Я просто не мог сразу увидеть лицо. Этого я бы не вынес. Пока простыня скользила вниз, я намеренно смотрел на его живот. У него такой крошечный пупок. Когда Линкольн был маленьким, достаточно было пощекотать ему пупок пальцем, и он смеялся, смеялся, смеялся, не в силах остановиться. Тонкие руки, изящные кисти. Еще не мужские руки, скоро станут настоящими мужскими руками. Я вспоминал, как они двигались, как дотрагивались до вещей. Совали в рот картофель-фри, поддерживали сестренку под затылок, когда он учил ее плавать. Мои глаза пробежали вверх по рукам к узким плечам, но остановились, дойдя до кровавого рубца вокруг шеи. Линия раздела; ужасная багровая борозда вокруг шеи, оставленная веревкой. Что страшнее — серовато-белая кожа, закрытые, но выпученные глаза, или красный рубец на шее?

— Мистер Фишер?

— Да? Ах да, это мой сын. Линкольн.

— Боюсь, что, хотя случай очевидный, нам придется провести вскрытие, поскольку он умер не своей смертью. Так требует…

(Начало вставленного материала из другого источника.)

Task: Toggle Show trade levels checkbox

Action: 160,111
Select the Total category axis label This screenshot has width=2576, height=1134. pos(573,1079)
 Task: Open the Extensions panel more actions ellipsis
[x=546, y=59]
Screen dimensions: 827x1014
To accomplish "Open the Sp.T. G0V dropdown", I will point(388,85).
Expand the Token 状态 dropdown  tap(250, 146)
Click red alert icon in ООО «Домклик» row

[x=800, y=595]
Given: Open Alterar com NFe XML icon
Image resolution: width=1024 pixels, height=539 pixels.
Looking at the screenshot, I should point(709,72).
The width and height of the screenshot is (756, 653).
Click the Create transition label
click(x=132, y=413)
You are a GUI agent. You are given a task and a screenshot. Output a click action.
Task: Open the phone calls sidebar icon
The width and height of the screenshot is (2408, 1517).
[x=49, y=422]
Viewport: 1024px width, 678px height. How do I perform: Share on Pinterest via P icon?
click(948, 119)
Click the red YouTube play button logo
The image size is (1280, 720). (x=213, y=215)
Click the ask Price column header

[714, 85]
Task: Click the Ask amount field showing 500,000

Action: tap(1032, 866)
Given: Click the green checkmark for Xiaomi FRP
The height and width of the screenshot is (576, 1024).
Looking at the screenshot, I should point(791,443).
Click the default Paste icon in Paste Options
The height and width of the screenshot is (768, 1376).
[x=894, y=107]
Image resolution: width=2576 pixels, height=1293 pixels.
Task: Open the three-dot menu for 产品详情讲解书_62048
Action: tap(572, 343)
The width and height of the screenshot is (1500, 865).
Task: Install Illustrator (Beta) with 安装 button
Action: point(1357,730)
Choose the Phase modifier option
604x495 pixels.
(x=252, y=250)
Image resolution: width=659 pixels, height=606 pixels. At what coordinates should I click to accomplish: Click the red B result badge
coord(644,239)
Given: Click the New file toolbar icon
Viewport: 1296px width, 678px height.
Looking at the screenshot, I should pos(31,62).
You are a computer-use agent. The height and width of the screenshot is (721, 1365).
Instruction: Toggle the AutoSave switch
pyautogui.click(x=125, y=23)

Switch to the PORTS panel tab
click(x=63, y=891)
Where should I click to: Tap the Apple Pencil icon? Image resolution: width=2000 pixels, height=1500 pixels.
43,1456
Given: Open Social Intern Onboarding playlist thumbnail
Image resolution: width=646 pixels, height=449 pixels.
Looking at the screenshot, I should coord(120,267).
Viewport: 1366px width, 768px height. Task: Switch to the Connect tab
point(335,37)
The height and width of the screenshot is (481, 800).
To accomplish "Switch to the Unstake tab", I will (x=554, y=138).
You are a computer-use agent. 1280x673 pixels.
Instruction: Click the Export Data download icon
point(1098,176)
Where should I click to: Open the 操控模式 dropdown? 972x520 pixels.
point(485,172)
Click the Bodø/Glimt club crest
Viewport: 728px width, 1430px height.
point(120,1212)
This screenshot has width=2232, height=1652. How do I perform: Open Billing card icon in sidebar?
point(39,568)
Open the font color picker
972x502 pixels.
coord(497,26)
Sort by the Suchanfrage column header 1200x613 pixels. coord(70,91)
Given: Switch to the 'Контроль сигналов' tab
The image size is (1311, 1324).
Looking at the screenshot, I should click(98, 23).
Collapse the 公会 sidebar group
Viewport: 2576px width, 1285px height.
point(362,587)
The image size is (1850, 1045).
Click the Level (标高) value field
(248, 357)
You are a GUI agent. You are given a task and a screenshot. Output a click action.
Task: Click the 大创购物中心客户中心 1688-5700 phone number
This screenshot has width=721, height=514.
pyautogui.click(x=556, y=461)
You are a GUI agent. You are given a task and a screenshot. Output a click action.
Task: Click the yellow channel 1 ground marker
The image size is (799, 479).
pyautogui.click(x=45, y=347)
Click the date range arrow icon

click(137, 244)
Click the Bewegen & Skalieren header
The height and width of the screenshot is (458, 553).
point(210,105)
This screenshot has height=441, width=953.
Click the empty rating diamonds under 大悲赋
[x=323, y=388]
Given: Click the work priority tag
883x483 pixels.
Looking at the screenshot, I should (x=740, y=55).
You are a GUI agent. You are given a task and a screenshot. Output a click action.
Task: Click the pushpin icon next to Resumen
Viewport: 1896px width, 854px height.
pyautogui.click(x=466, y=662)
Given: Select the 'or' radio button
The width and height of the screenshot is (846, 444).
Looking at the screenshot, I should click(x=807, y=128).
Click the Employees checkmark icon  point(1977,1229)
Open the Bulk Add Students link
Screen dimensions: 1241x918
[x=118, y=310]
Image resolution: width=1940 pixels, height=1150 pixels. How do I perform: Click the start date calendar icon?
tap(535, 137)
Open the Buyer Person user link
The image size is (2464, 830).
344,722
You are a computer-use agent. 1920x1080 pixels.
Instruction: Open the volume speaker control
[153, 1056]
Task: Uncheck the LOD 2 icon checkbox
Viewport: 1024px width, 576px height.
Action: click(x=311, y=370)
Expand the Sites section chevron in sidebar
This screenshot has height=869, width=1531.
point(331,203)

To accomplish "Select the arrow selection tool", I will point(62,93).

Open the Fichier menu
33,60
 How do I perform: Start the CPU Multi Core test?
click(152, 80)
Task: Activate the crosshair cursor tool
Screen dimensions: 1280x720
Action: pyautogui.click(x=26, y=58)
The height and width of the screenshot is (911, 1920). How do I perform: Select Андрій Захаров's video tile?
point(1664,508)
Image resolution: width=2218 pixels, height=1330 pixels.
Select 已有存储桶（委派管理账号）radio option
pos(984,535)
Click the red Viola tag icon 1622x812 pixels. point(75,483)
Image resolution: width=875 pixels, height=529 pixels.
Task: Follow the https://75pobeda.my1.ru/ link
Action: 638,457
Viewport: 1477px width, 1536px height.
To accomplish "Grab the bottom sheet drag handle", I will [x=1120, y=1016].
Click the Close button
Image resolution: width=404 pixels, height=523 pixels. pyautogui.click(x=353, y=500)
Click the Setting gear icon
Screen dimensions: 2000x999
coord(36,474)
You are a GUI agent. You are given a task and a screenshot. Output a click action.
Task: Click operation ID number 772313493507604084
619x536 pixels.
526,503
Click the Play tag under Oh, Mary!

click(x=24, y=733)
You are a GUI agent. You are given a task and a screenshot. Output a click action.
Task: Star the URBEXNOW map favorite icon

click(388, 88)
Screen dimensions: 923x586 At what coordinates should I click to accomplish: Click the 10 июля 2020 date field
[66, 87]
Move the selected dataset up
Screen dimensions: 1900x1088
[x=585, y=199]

— Я понимаю. — Я потрогал пистолет в кармане. Он нагрелся, потому что все это время я сжимал его в руке. Что сделает этот человек, если я неожиданно вытащу пистолет? — Извините, доктор, я не знаю, какие у вас здесь порядки. Я не мог бы побыть несколько минут с ним наедине? Это разрешено?

— Конечно. Я задерну занавеску, чтобы вас не беспокоили.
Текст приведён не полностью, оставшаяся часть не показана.